|NMU||SOUTH CAROLINA||Freedom of Information|
Postal inspector won’t release details of mail dumping investigation
- Citing privacy of postal workers, the U.S. Postal Office says it does not have to provide a newspaper with information from its investigation into the Bluffton post office.
March 21, 2003 — After thousands of pieces of mail were dumped into a trash bin behind the Bluffton, S.C. post office in December 2002, City Sun editor Wayne Wehunt and publisher Judy Wehunt wanted more information.
But it is unlikely that the Wehunts or the residents of Bluffton will know what the U.S. Postal Inspection Service found, because the agency refuses to release its report on the incident.
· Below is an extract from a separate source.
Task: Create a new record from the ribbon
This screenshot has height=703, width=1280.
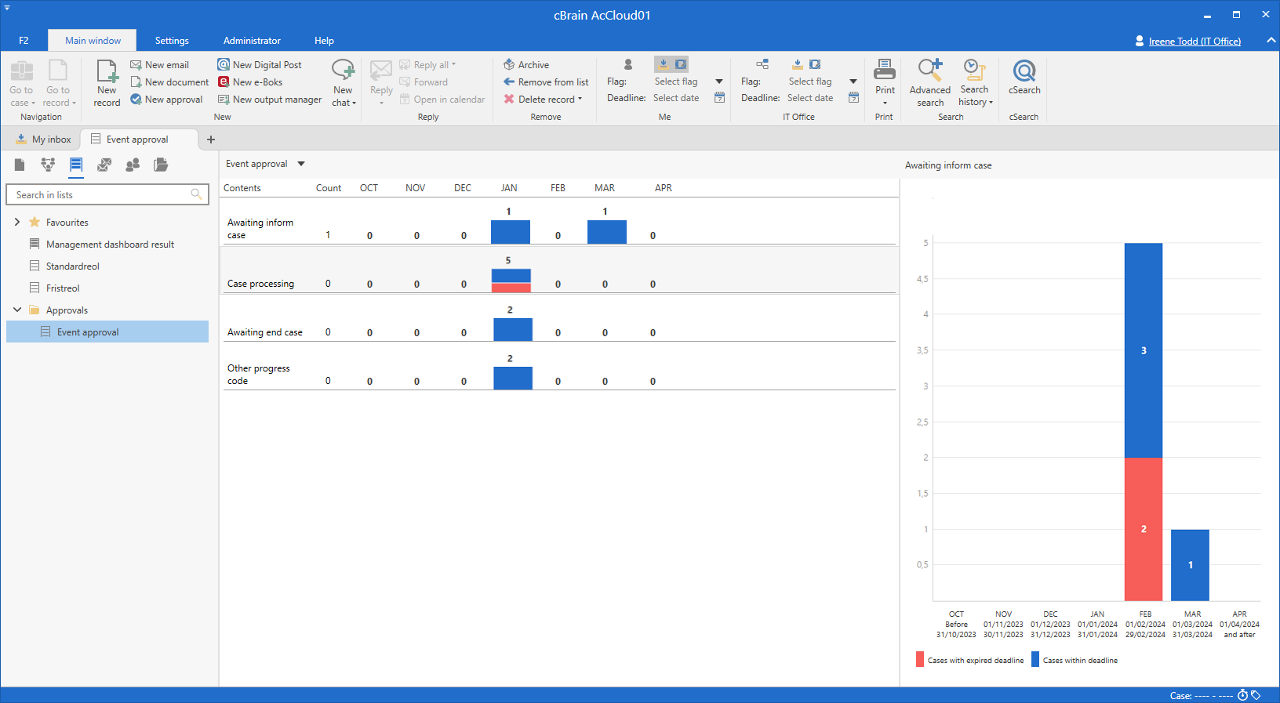Action: (x=107, y=82)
The Wehunts originally reported the dumping to the postal inspector after they were told that copies of their monthly newspaper were among the discarded deliveries.
Dumping mail, unless it is undeliverable mail that legally may be destroyed, is a federal crime.
The U.S. Postal Inspection Service filed a report with the U.S. Attorney’s Office seeking federal prosecution of postal workers involved in the mail dumping. The Postal Service announced Jan. 10 that Postmaster Jonathan Murray had been placed on administrative leave and two contract postal workers had been terminated.
Wayne Wehunt said he was denied the postal inspection report verbally because, he was told, it is “their policy to protect the privacy of all concerned.”
He later filed a formal Freedom of Information Act request, but his letter, which he sent March 11 through the Bluffton post office, never made it to the Postal Service. A Postal Service spokesman finally confirmed receipt of a faxed request Thursday.
Wehunt says he’s “hopeful, but doubtful” that they will have more information about the incident.
“It’s our right to know what’s going on. It’s our mail. How can privacy override public interest in that case?” he said.